11.11.16

Velhos

At Freddy’s House e Cavalheiro, “Quero é Viver”, in https://www.youtube.com/watch?v=ApbrdzlBHbU&feature=autoshare
Não sei se hei de ir para velho. Não sei se quero as dores de uma velhice tomada pela penumbra contristada. Não sei se quero olhar para o corpo e não o reconhecer. Não sei se hei de tolerar as aptidões a caminho do esquecimento. Não sei se quero esbarrar no pensamento amputado.
Às vezes, tenho a impressão que não devo nada ao futuro. Às vezes, incomoda-me a espada que se joga sobre a cabeça com o penhor do passado – como se o passado fosse a medida meã do diadema por onde há de ser povoado o porvir. Espera-se sempre um amanhã. E enquanto se espera, enquanto não se é tomado pela dilação das promessas sem fundo, está-se num limbo que contamina a riqueza da alma.
Tenho medo de envelhecer? Não devia ter medo. No relógio do tempo resplandece uma tese: a vida é o bem maior, e por mais tempo que a vida leve mais se leva do tempo connosco. Envelhecer é uma dádiva. Não se dá conta da dádiva a não ser quando se esbarra em inesperados, extemporâneos cerceamentos da vida, quando a vida de alguém foi tirada muito antes do tempo. Protestamos, prostrados: terá sido cedo de mais. Em convulsões com as consumições interiores, só então se aprecia a virtude de ser velho. Porventura, não interessa a decadência do corpo, as rugas que se somam e obnubilam do rosto as marcas de outrora. Não interessam as capacidades perdidas. Não importa que o pensamento não seja ágil como dantes. A curva que se deita no horizonte é um perfeito ocaso. Seria lugar-comum dizê-lo, irrecusável.

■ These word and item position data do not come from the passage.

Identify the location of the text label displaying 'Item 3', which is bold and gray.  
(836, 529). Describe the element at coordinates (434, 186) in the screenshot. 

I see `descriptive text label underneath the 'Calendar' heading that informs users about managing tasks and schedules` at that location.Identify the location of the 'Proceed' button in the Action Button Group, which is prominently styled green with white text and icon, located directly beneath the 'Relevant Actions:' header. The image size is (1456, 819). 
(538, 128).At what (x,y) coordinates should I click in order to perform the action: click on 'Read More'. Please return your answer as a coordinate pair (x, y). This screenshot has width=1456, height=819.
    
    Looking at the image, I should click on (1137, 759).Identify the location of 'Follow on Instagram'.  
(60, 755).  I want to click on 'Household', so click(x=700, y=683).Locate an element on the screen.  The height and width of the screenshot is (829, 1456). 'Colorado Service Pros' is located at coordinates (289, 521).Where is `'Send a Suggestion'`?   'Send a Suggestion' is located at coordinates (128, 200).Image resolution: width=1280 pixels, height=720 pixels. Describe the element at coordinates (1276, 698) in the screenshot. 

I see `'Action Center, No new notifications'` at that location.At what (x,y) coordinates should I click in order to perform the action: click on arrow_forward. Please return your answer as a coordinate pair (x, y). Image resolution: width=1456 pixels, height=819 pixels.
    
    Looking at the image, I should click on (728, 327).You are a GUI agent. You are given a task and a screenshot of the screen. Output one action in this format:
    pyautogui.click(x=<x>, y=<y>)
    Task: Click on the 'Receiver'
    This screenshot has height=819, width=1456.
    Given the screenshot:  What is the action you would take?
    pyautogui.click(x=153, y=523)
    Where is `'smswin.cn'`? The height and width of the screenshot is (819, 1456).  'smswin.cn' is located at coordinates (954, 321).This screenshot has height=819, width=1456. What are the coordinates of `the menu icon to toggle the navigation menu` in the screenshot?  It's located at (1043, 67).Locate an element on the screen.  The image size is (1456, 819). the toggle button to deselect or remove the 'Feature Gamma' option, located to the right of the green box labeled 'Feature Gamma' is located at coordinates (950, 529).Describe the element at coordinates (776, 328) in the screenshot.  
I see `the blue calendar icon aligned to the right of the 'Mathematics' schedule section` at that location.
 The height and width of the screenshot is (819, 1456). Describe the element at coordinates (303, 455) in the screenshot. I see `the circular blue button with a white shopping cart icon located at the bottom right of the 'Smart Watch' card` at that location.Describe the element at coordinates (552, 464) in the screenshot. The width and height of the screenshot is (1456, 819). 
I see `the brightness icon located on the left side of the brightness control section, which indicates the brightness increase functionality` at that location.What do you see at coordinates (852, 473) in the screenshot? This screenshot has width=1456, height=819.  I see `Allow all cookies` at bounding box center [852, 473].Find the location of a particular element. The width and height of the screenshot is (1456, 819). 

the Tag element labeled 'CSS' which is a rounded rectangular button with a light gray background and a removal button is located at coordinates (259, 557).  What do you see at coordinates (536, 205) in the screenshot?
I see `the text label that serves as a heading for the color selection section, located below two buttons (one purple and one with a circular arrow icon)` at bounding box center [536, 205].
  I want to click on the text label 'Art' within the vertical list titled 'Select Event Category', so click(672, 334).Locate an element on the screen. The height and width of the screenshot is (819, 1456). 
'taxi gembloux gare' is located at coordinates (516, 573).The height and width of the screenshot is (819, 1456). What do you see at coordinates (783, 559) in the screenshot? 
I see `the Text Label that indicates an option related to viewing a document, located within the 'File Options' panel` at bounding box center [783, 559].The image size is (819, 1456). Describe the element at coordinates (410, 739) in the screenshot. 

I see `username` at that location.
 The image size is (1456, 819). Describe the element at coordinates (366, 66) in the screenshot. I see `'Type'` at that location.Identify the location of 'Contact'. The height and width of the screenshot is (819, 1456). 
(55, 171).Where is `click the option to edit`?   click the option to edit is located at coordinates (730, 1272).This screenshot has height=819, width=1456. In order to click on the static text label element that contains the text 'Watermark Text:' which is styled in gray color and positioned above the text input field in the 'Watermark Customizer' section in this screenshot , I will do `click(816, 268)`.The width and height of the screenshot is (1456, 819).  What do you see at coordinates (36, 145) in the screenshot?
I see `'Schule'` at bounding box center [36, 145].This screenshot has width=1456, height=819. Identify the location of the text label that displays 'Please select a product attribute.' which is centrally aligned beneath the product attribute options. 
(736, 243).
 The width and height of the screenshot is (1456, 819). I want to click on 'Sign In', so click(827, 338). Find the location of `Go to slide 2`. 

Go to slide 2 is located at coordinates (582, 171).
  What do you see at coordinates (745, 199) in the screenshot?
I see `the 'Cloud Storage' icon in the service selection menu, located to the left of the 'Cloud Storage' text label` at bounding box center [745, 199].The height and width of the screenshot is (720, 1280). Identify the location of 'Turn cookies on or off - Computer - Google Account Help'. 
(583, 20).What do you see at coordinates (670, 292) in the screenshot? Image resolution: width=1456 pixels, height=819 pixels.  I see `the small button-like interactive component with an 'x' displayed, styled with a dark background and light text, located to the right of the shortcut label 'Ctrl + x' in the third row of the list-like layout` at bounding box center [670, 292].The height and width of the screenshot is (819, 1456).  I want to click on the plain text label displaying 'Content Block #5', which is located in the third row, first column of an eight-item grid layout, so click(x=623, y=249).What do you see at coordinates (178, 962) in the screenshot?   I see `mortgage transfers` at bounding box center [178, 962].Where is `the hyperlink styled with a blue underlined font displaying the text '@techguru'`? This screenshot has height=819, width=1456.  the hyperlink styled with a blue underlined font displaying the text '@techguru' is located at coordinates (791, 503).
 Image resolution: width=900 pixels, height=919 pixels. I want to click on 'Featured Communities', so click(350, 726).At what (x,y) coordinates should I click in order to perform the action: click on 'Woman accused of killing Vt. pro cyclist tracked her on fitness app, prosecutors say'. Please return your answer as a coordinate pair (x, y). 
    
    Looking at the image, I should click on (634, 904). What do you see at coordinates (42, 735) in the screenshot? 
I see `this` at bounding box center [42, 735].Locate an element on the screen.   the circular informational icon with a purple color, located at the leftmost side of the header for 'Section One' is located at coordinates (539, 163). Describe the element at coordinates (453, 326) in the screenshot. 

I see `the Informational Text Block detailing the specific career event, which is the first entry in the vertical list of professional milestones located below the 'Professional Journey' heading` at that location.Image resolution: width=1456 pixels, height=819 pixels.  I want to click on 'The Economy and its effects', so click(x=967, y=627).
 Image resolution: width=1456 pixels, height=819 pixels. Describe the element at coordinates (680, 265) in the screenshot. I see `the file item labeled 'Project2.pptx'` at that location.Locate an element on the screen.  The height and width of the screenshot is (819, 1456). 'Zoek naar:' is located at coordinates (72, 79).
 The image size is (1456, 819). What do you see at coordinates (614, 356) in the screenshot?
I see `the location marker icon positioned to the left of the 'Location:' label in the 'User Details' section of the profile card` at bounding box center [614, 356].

Porventura, o segredo está em derrotar campos estéreis que se agigantam diante do olhar assim que a velhice se destapa no oráculo dos tempos. Recusando estima às fontes de decadência, tendo-as por indeclináveis; e aproveitando todo o sumo legado pelo tempo. Para tornar todos os amanhãs num momento singular, esvaziando do bornal do tempo as consumições feitas de que somos paradoxais fautores. Viver. A maior riqueza. Com as marcas do tempo que se cicatrizam na decadência do corpo, nas capacidades exangues, no pensamento furtivo.